# MATERIAL TO PROCESS:
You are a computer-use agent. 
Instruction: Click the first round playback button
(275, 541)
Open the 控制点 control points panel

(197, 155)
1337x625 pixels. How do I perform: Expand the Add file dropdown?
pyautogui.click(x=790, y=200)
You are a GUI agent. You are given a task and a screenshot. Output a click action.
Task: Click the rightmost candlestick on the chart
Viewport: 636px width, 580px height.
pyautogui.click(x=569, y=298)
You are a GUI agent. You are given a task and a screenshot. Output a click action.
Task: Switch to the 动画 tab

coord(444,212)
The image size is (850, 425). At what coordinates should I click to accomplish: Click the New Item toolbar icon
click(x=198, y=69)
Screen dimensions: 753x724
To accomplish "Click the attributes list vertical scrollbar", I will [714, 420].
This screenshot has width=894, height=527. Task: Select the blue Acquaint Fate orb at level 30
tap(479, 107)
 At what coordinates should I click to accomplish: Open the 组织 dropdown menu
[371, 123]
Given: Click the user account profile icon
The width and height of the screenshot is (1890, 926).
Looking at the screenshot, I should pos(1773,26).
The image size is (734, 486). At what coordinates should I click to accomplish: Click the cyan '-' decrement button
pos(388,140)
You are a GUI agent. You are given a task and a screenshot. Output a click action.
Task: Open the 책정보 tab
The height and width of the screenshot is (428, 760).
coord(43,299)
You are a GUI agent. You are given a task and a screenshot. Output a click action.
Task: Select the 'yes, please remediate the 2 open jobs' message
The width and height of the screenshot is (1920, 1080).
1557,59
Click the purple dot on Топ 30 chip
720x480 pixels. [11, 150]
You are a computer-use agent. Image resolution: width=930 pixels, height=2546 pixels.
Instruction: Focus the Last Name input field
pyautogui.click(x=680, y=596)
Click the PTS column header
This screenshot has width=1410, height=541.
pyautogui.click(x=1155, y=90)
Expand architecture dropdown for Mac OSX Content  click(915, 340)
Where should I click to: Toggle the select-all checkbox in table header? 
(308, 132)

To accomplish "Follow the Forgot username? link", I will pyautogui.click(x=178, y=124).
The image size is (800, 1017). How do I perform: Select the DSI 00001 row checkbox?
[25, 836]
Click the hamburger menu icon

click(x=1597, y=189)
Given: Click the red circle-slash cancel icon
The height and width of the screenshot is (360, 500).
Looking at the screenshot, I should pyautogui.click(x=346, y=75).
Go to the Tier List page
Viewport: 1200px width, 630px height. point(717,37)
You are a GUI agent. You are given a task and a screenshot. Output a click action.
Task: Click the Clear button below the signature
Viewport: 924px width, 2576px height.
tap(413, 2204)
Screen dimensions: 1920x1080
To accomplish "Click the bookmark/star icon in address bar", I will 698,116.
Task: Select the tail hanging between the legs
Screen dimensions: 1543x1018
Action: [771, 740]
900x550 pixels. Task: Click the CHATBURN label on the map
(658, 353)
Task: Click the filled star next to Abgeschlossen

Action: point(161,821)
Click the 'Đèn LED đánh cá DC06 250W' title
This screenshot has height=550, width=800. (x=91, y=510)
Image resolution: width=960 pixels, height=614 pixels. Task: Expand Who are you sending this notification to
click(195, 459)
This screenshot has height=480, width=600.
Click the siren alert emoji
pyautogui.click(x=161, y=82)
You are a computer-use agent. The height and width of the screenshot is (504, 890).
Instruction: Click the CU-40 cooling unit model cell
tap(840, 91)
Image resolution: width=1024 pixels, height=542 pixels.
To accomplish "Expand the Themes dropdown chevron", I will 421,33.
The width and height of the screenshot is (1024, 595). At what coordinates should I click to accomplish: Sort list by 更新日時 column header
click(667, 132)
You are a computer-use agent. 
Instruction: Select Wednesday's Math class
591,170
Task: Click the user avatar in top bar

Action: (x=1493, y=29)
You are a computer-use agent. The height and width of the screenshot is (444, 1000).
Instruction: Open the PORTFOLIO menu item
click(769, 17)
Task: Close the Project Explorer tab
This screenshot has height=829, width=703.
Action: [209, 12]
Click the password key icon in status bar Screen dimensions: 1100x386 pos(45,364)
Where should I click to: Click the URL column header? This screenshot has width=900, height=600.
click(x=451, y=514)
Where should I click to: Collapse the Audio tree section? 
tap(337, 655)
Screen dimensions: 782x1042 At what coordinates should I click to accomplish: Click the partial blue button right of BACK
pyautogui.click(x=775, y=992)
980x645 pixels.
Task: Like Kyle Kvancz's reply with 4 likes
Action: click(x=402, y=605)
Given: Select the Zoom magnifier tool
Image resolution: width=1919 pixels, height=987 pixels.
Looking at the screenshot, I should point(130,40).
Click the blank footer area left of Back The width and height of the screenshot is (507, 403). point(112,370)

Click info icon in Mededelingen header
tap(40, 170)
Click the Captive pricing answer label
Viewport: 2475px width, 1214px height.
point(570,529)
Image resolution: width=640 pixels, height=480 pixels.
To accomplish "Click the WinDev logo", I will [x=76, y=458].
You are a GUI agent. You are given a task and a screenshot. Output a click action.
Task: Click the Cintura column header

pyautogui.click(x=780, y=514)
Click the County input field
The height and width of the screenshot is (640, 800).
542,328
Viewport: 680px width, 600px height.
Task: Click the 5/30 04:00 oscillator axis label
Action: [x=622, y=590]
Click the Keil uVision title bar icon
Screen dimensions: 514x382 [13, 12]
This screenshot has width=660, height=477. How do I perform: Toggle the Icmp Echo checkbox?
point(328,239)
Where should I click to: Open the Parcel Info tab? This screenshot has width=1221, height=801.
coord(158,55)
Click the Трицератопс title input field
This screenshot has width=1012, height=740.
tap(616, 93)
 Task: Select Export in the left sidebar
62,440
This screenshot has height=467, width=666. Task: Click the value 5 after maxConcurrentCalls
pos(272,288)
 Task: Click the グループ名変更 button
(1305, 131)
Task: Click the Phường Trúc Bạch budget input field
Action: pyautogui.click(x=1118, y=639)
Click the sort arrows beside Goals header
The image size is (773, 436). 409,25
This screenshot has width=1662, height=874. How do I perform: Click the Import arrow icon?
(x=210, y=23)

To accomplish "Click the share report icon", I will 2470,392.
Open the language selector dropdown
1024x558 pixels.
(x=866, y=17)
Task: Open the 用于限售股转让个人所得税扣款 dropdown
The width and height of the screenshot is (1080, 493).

# ASSIGNMENT:
Output the entries verbatim.

# SOLUTION TO THIS EXERCISE:
You are a computer-use agent. 
Instruction: Click the first round playback button
(275, 541)
Open the 控制点 control points panel

(197, 155)
1337x625 pixels. How do I perform: Expand the Add file dropdown?
pyautogui.click(x=790, y=200)
You are a GUI agent. You are given a task and a screenshot. Output a click action.
Task: Click the rightmost candlestick on the chart
Viewport: 636px width, 580px height.
pyautogui.click(x=569, y=298)
You are a GUI agent. You are given a task and a screenshot. Output a click action.
Task: Switch to the 动画 tab

coord(444,212)
The image size is (850, 425). At what coordinates should I click to accomplish: Click the New Item toolbar icon
click(x=198, y=69)
Screen dimensions: 753x724
To accomplish "Click the attributes list vertical scrollbar", I will [714, 420].
This screenshot has width=894, height=527. Task: Select the blue Acquaint Fate orb at level 30
tap(479, 107)
 At what coordinates should I click to accomplish: Open the 组织 dropdown menu
[371, 123]
Given: Click the user account profile icon
The width and height of the screenshot is (1890, 926).
Looking at the screenshot, I should pos(1773,26).
The image size is (734, 486). At what coordinates should I click to accomplish: Click the cyan '-' decrement button
pos(388,140)
You are a GUI agent. You are given a task and a screenshot. Output a click action.
Task: Open the 책정보 tab
The height and width of the screenshot is (428, 760).
coord(43,299)
You are a GUI agent. You are given a task and a screenshot. Output a click action.
Task: Select the 'yes, please remediate the 2 open jobs' message
The width and height of the screenshot is (1920, 1080).
1557,59
Click the purple dot on Топ 30 chip
720x480 pixels. [11, 150]
You are a computer-use agent. Image resolution: width=930 pixels, height=2546 pixels.
Instruction: Focus the Last Name input field
pyautogui.click(x=680, y=596)
Click the PTS column header
This screenshot has width=1410, height=541.
pyautogui.click(x=1155, y=90)
Expand architecture dropdown for Mac OSX Content  click(915, 340)
Where should I click to: Toggle the select-all checkbox in table header? 
(308, 132)

To accomplish "Follow the Forgot username? link", I will pyautogui.click(x=178, y=124).
The image size is (800, 1017). How do I perform: Select the DSI 00001 row checkbox?
[25, 836]
Click the hamburger menu icon

click(x=1597, y=189)
Given: Click the red circle-slash cancel icon
The height and width of the screenshot is (360, 500).
Looking at the screenshot, I should pyautogui.click(x=346, y=75).
Go to the Tier List page
Viewport: 1200px width, 630px height. point(717,37)
You are a GUI agent. You are given a task and a screenshot. Output a click action.
Task: Click the Clear button below the signature
Viewport: 924px width, 2576px height.
tap(413, 2204)
Screen dimensions: 1920x1080
To accomplish "Click the bookmark/star icon in address bar", I will 698,116.
Task: Select the tail hanging between the legs
Screen dimensions: 1543x1018
Action: [771, 740]
900x550 pixels. Task: Click the CHATBURN label on the map
(658, 353)
Task: Click the filled star next to Abgeschlossen

Action: point(161,821)
Click the 'Đèn LED đánh cá DC06 250W' title
This screenshot has height=550, width=800. (x=91, y=510)
Image resolution: width=960 pixels, height=614 pixels. Task: Expand Who are you sending this notification to
click(195, 459)
This screenshot has height=480, width=600.
Click the siren alert emoji
pyautogui.click(x=161, y=82)
You are a computer-use agent. The height and width of the screenshot is (504, 890).
Instruction: Click the CU-40 cooling unit model cell
tap(840, 91)
Image resolution: width=1024 pixels, height=542 pixels.
To accomplish "Expand the Themes dropdown chevron", I will 421,33.
The width and height of the screenshot is (1024, 595). At what coordinates should I click to accomplish: Sort list by 更新日時 column header
click(667, 132)
You are a computer-use agent. 
Instruction: Select Wednesday's Math class
591,170
Task: Click the user avatar in top bar

Action: (x=1493, y=29)
You are a computer-use agent. The height and width of the screenshot is (444, 1000).
Instruction: Open the PORTFOLIO menu item
click(769, 17)
Task: Close the Project Explorer tab
This screenshot has height=829, width=703.
Action: [209, 12]
Click the password key icon in status bar Screen dimensions: 1100x386 pos(45,364)
Where should I click to: Click the URL column header? This screenshot has width=900, height=600.
click(x=451, y=514)
Where should I click to: Collapse the Audio tree section? 
tap(337, 655)
Screen dimensions: 782x1042 At what coordinates should I click to accomplish: Click the partial blue button right of BACK
pyautogui.click(x=775, y=992)
980x645 pixels.
Task: Like Kyle Kvancz's reply with 4 likes
Action: click(x=402, y=605)
Given: Select the Zoom magnifier tool
Image resolution: width=1919 pixels, height=987 pixels.
Looking at the screenshot, I should point(130,40).
Click the blank footer area left of Back The width and height of the screenshot is (507, 403). point(112,370)

Click info icon in Mededelingen header
tap(40, 170)
Click the Captive pricing answer label
Viewport: 2475px width, 1214px height.
point(570,529)
Image resolution: width=640 pixels, height=480 pixels.
To accomplish "Click the WinDev logo", I will [x=76, y=458].
You are a GUI agent. You are given a task and a screenshot. Output a click action.
Task: Click the Cintura column header

pyautogui.click(x=780, y=514)
Click the County input field
The height and width of the screenshot is (640, 800).
542,328
Viewport: 680px width, 600px height.
Task: Click the 5/30 04:00 oscillator axis label
Action: [x=622, y=590]
Click the Keil uVision title bar icon
Screen dimensions: 514x382 [13, 12]
This screenshot has width=660, height=477. How do I perform: Toggle the Icmp Echo checkbox?
point(328,239)
Where should I click to: Open the Parcel Info tab? This screenshot has width=1221, height=801.
coord(158,55)
Click the Трицератопс title input field
This screenshot has width=1012, height=740.
tap(616, 93)
 Task: Select Export in the left sidebar
62,440
This screenshot has height=467, width=666. Task: Click the value 5 after maxConcurrentCalls
pos(272,288)
 Task: Click the グループ名変更 button
(1305, 131)
Task: Click the Phường Trúc Bạch budget input field
Action: pyautogui.click(x=1118, y=639)
Click the sort arrows beside Goals header
The image size is (773, 436). 409,25
This screenshot has width=1662, height=874. How do I perform: Click the Import arrow icon?
(x=210, y=23)

To accomplish "Click the share report icon", I will 2470,392.
Open the language selector dropdown
1024x558 pixels.
(x=866, y=17)
Task: Open the 用于限售股转让个人所得税扣款 dropdown
The width and height of the screenshot is (1080, 493).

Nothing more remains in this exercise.